Michael Cherney, also known as Mikhail Chernoi, is suing Deripaska for at least $3 billion in the High Court, claiming he failed to honor an agreement concerning stakes in two aluminum companies. Deripaska is CEO and a co-owner of United Company RusAl, the world's biggest aluminum company.

Cherney was a "representative of Russian organized crime," who infiltrated his business as part of a "protection racket," Deripaska's lawyer Ali Malek said at the hearing. Malek said a judge should hear evidence from an organized crime expert at a trial over the dispute, scheduled to take place in 2012. The expert would testify on the "endemic" criminality that infected Russian business in the 1990s, he said.

Justice Nigel Teare ruled that expert evidence on the issue was not necessary, as information about the nature of organized crime did not help to determine whether Cherney was "part and parcel" of it.

Cherney's lawyer, David Foxton, said after the hearing that his client denied the allegations and had "nothing to do" with organized crime.

"Mr.
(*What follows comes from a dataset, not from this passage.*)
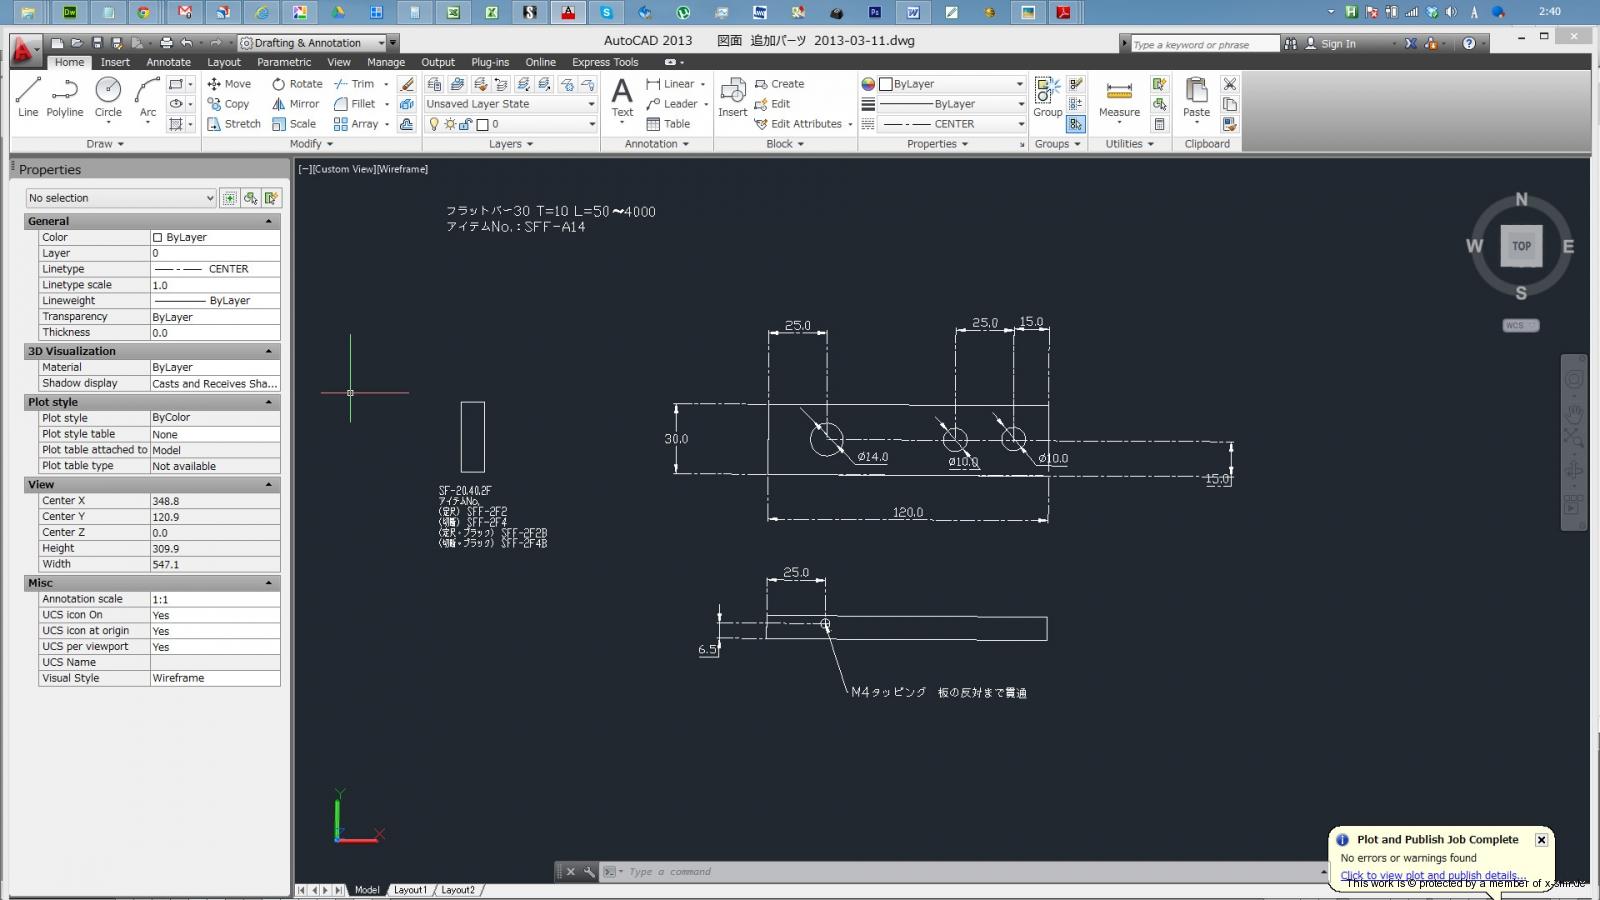Image resolution: width=1600 pixels, height=900 pixels.
Task: Toggle the PICKADD value button in Properties
Action: pyautogui.click(x=230, y=198)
Cherney claims to have been a business partner of Mr. Deripaska and alleges he is entitled to a stake in RusAl, for which he is seeking compensation," Deripaska's spokesman David Osborn said in an e-mailed statement. Cherney's claim is "baseless, riddled with holes and contradictory."

Deripaska will continue to pursue his application to allow evidence about organized crime to be introduced, the spokesman said.